--- START ---

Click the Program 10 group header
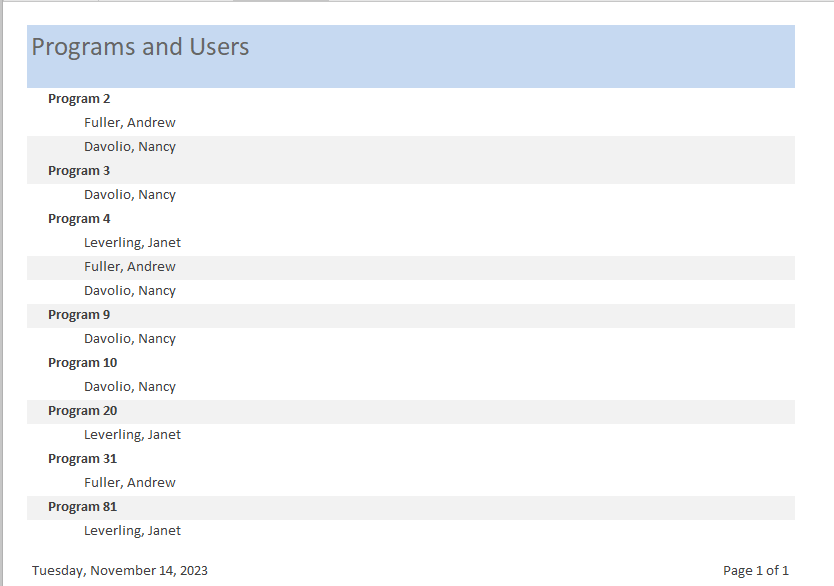pos(82,363)
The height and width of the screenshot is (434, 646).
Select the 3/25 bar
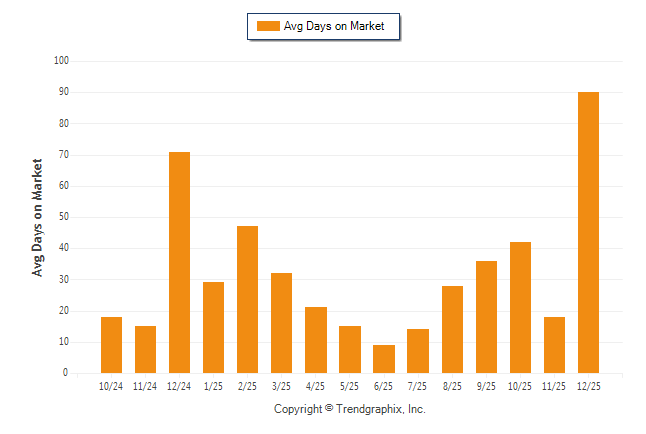click(281, 323)
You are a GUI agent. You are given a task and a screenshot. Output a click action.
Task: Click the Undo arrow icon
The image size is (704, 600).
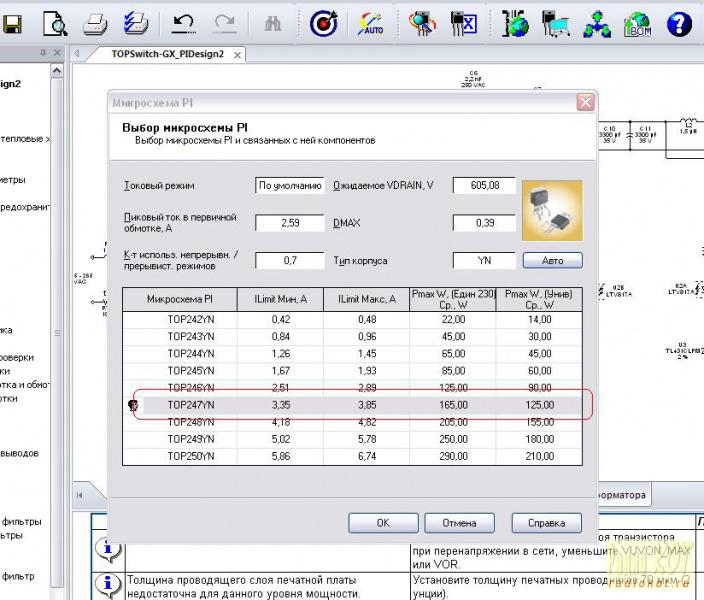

--- END ---

**ASSIGNMENT**
Set down the complete material exactly, but do not include the images.

**EXERCISE RESPONSE**
Click the Program 10 group header
pos(82,363)
The height and width of the screenshot is (434, 646).
Select the 3/25 bar
click(281, 323)
You are a GUI agent. You are given a task and a screenshot. Output a click action.
Task: Click the Undo arrow icon
The image size is (704, 600).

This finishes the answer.